#### Work task:
Only one stretch of the data is wanted: the line containing "Open the notifications bell (通知)", the line containing "The height and width of the screenshot is (439, 691).", and every line between them, copied exactly.

#### Materials provided:

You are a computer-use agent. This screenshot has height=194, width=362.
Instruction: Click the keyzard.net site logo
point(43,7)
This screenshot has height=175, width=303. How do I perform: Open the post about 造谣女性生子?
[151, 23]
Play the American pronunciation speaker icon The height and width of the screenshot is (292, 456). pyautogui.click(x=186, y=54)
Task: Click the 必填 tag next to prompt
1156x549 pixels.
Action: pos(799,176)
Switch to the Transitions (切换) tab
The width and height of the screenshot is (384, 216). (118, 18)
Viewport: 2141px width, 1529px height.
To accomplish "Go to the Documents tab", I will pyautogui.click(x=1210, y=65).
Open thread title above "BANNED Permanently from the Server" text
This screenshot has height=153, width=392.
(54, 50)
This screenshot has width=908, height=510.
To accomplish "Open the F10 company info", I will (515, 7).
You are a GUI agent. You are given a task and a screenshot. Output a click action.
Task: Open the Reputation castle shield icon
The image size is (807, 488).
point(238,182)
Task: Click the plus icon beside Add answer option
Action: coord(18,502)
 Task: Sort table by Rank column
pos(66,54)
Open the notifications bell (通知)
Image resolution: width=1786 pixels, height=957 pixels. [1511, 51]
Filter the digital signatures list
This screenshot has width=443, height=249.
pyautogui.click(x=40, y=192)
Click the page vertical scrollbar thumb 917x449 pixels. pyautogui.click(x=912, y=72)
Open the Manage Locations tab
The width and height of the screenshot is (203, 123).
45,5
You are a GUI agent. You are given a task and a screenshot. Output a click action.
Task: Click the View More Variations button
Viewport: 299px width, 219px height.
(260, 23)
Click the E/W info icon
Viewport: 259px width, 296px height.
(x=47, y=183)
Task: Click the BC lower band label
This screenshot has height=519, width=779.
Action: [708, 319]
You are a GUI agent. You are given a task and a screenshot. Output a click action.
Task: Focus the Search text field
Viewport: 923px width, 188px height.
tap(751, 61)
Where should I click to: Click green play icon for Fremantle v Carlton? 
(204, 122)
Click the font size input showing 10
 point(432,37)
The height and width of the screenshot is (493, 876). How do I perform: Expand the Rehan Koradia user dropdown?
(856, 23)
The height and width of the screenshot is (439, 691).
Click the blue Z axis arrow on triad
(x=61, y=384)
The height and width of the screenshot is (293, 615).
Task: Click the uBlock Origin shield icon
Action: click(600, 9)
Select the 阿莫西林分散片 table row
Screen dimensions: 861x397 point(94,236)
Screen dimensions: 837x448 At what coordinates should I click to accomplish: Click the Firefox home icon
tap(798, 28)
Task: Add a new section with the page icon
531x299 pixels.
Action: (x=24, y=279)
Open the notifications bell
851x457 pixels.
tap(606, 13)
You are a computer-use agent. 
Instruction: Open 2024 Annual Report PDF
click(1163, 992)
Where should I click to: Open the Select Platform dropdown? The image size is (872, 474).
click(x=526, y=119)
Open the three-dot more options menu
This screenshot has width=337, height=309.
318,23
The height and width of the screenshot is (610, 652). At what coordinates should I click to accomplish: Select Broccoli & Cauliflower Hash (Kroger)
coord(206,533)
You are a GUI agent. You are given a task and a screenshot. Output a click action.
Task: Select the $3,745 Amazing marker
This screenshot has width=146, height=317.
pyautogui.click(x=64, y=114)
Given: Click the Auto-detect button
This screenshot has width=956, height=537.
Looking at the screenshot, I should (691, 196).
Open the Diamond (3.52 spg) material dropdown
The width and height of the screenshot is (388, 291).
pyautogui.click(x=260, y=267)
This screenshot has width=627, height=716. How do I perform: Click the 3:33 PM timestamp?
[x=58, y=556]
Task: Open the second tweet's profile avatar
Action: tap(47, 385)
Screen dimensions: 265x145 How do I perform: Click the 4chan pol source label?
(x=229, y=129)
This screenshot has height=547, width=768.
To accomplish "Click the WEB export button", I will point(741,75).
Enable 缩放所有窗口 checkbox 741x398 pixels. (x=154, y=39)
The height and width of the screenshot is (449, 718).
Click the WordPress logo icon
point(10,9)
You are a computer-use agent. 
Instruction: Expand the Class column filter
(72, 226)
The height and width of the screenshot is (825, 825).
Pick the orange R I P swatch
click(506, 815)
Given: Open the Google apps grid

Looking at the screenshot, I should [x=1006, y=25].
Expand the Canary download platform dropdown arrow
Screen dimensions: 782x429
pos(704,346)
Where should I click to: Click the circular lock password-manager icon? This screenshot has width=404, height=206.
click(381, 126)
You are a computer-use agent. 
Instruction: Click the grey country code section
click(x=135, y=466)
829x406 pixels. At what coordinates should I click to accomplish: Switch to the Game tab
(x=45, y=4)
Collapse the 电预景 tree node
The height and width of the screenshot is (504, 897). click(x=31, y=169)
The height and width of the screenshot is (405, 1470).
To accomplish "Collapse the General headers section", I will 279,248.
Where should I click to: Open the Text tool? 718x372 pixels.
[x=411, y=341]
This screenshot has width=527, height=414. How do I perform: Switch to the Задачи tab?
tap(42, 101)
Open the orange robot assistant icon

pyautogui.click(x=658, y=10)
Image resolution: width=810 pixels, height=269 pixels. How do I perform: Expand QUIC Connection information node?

#### Finished task:
Open the notifications bell (通知)
Image resolution: width=1786 pixels, height=957 pixels. [1511, 51]
Filter the digital signatures list
This screenshot has width=443, height=249.
pyautogui.click(x=40, y=192)
Click the page vertical scrollbar thumb 917x449 pixels. pyautogui.click(x=912, y=72)
Open the Manage Locations tab
The width and height of the screenshot is (203, 123).
45,5
You are a GUI agent. You are given a task and a screenshot. Output a click action.
Task: Click the View More Variations button
Viewport: 299px width, 219px height.
(260, 23)
Click the E/W info icon
Viewport: 259px width, 296px height.
(x=47, y=183)
Task: Click the BC lower band label
This screenshot has height=519, width=779.
Action: [708, 319]
You are a GUI agent. You are given a task and a screenshot. Output a click action.
Task: Focus the Search text field
Viewport: 923px width, 188px height.
tap(751, 61)
Where should I click to: Click green play icon for Fremantle v Carlton? 
(204, 122)
Click the font size input showing 10
 point(432,37)
The height and width of the screenshot is (493, 876). How do I perform: Expand the Rehan Koradia user dropdown?
(856, 23)
The height and width of the screenshot is (439, 691).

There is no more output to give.